**DOCUMENT EXCERPT**

::::

Diagram showing messages routed to partitions based on the session ID key, with each partition having its own dedicated consumer.

Diagram showing messages routed to partitions based on the session ID key, with each partition having its own dedicated consumer.

Our 5 Key Learnings on Apache Kafka

Managing our Apache Kafka cluster has been fairly straightforward, but we learned a lot of lessons along the way. To manage the cluster, we set server-side configuration via AWS MSK and monitor/edit topics via an ECS container running provectuslabs/kafka-ui. Certain actions normally require the use of the Kafka CLI running within the cluster’s VPC, but we’ve found this UI to accomplish most of those tasks well.

Message Ordering

To guarantee message ordering, producers must send messages with the Kafka SDK configuration of acks=all. This setting means that each producer will send the message to ALL brokers and wait for them to all receive the message before continuing. Messages are delivered to all replicas of a particular partition in the same sequence, ensuring that consumers of that partition observe the data in identical order.

Log Compaction

As we learned the hard way, enabling log compaction is a bad idea for a message broker. Log compaction will replace old messages of a given key with future messages of the same key. This may be useful if messages represent a state which is updated by a superset state, but this approach will cause data loss if each message represents a unique piece of data.

Replication Factor / Minimum In-Sync Replica

One important feature of Apache Kafka is the ability to replicate data across multiple brokers to ensure high availability. Each partition can be replicated across N brokers to allow for reliable read/writes when a broker is down for maintenance or due to issues.

::::

**INPUT DATA**
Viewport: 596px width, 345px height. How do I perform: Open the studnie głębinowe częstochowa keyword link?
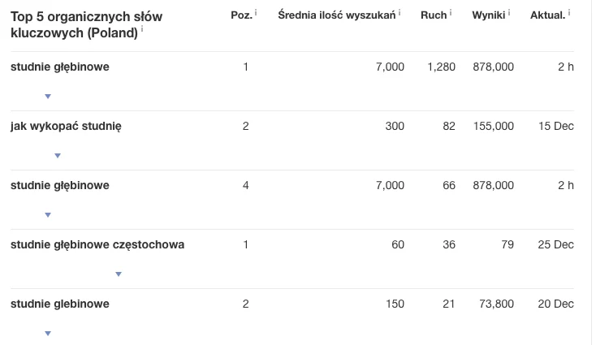point(97,244)
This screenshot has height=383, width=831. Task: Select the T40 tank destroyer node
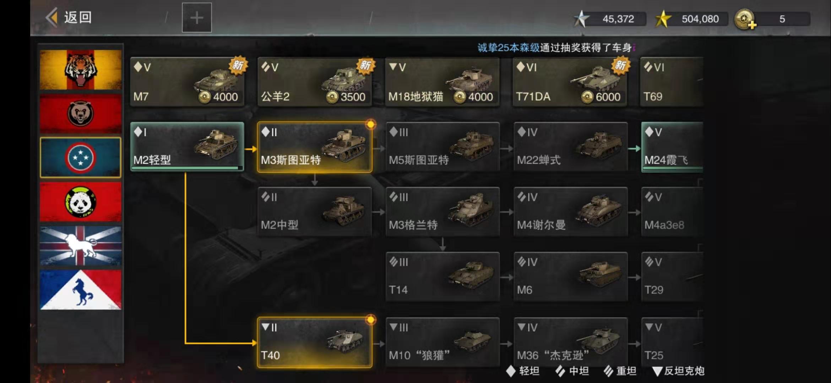click(x=315, y=342)
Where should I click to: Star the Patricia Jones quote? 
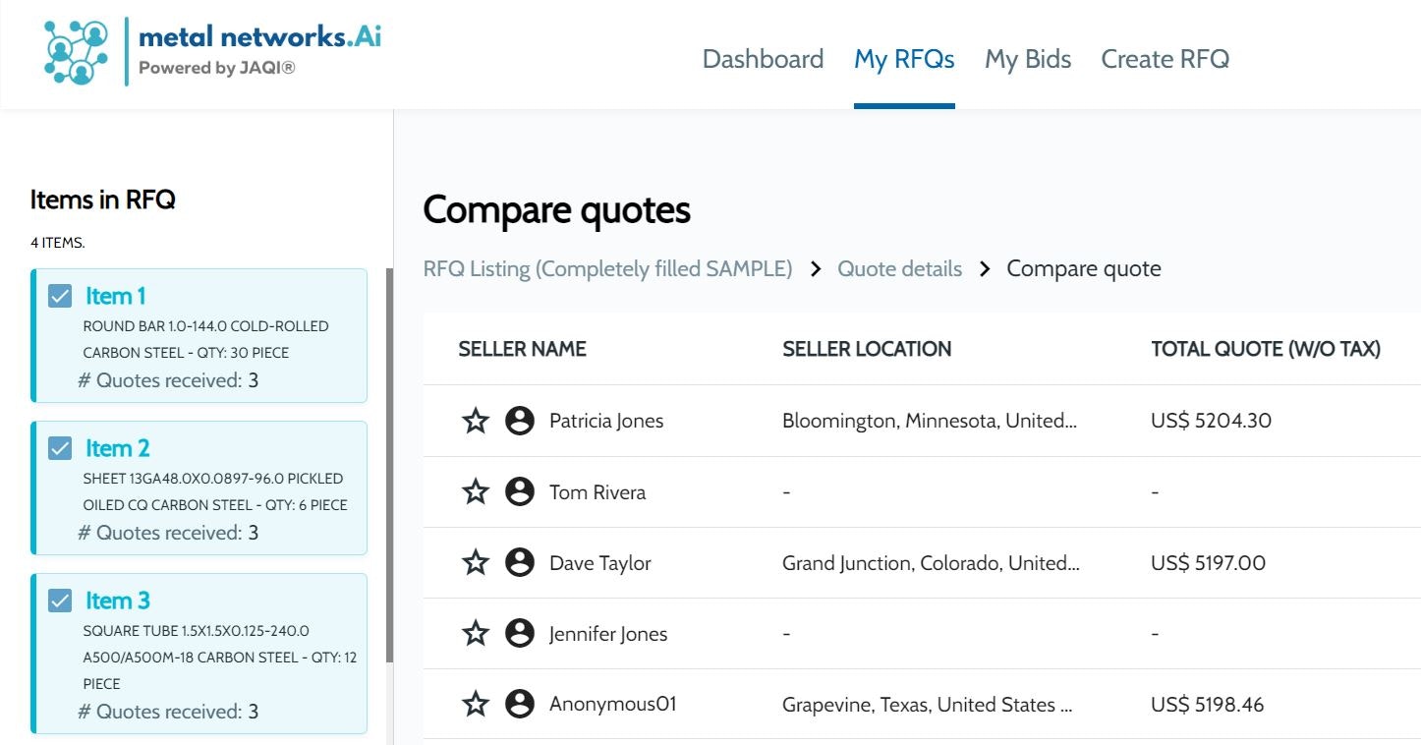click(x=476, y=422)
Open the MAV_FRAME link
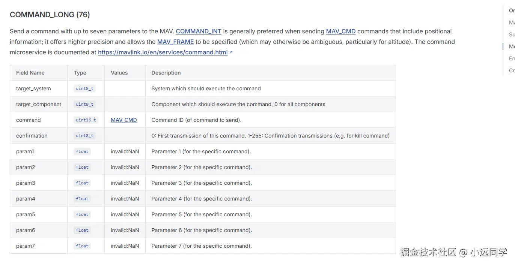 click(x=175, y=42)
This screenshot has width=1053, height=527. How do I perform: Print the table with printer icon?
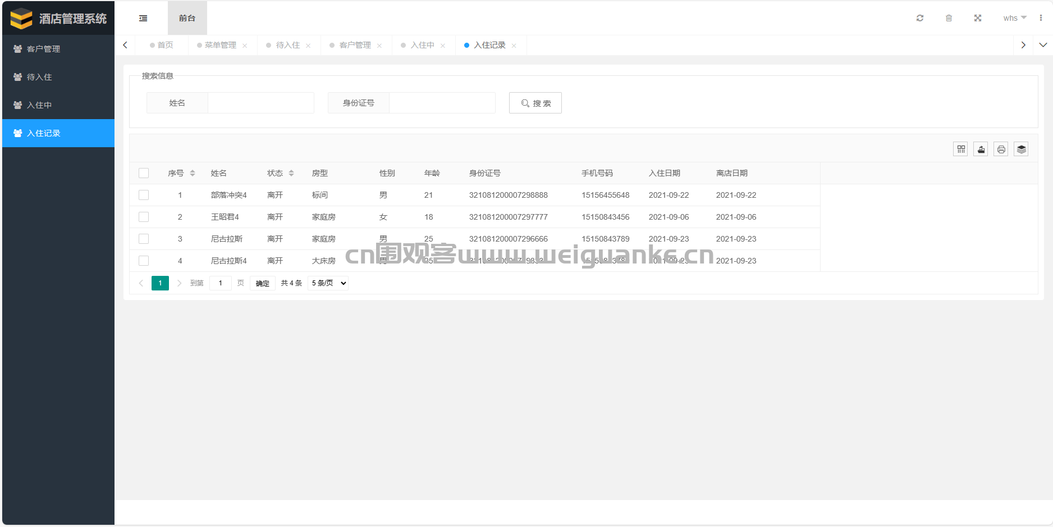(x=1001, y=149)
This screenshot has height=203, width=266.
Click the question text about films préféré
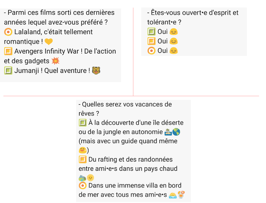point(59,17)
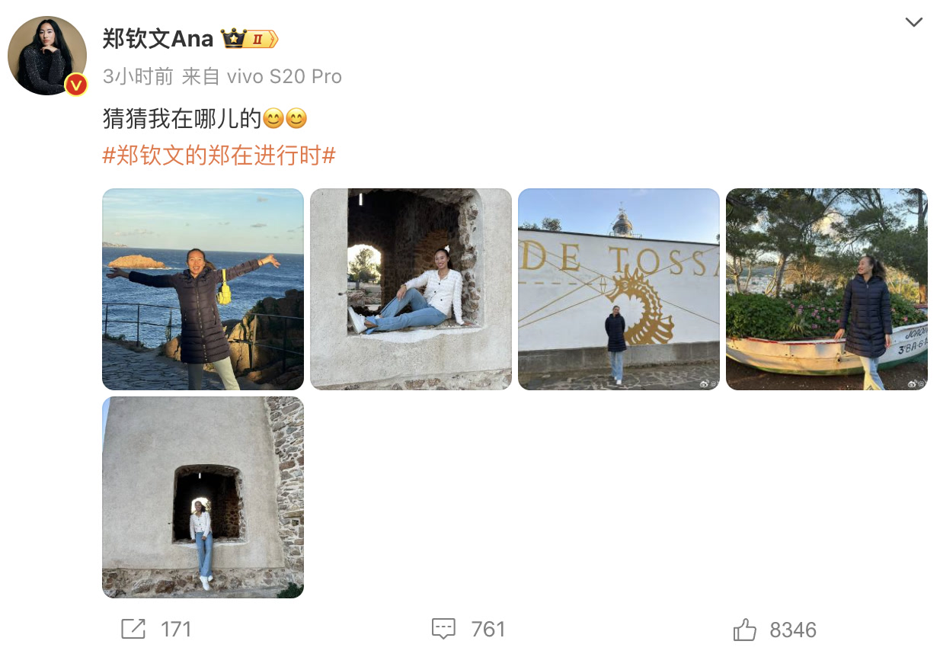The image size is (940, 654).
Task: Click the repost count 171
Action: click(176, 630)
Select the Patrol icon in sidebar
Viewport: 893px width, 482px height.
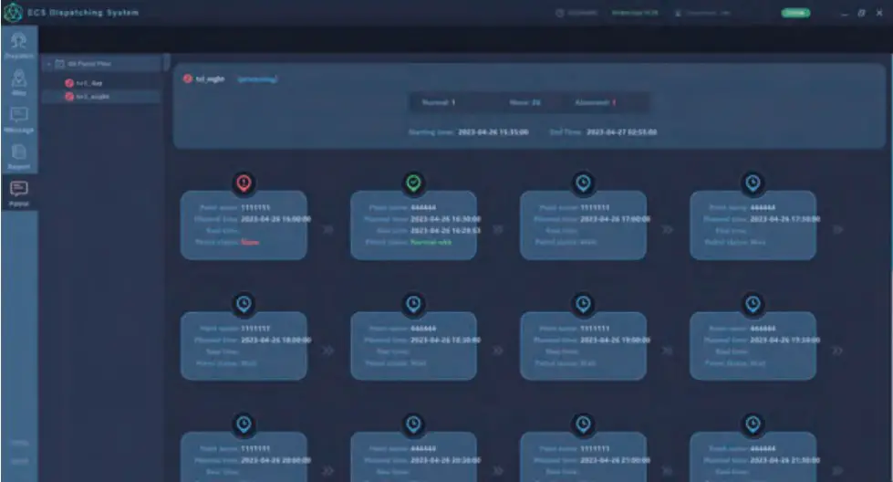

::::

**TASKS TO COMPLETE**
**1.** List the subheadings that appear under "Our 5 Key Learnings on Apache Kafka" in the Apache Kafka excerpt.
**2.** Put this sentence from the Apache Kafka excerpt into Spanish: "Log compaction will replace old messages of a given key with future messages of the same key."
**3.** Write the next part of the Apache Kafka excerpt, picking up right after its last sentence.

**RESPONSE LIST**
**1.**
Message Ordering
Log Compaction
Replication Factor / Minimum In-Sync Replica

**2.** La compactación de registros reemplazará los mensajes antiguos de una clave determinada por mensajes futuros de la misma clave.

**3.**
For example, if you have a Kafka cluster with three nodes and a replication factor of three, then all brokers will have copies of all the data. You could lose a node without worrying about data loss and with minimal impact on read/write performance. The replication factor can be configured for the entire server or per data topic. You can find more information about how to configure that here.

The min.insync.replicas setting dictates how many brokers must acknowledge a message before it is considered sent out. You may want to increase this setting to ensure that data is replicated and ordered correctly in the case of a broker outage. However, take care not to set the value to the total number of brokers since that would mean that writing will be blocked if even a single broker is offline for maintenance.

Data Compression

When thinking about how to best compress data, you have two options: compress on the producer/consumer nodes or have the Kafka brokers do it for you. We went with the first option of compressing before sending data and decompressing upon retrieval to ease the load on our cluster.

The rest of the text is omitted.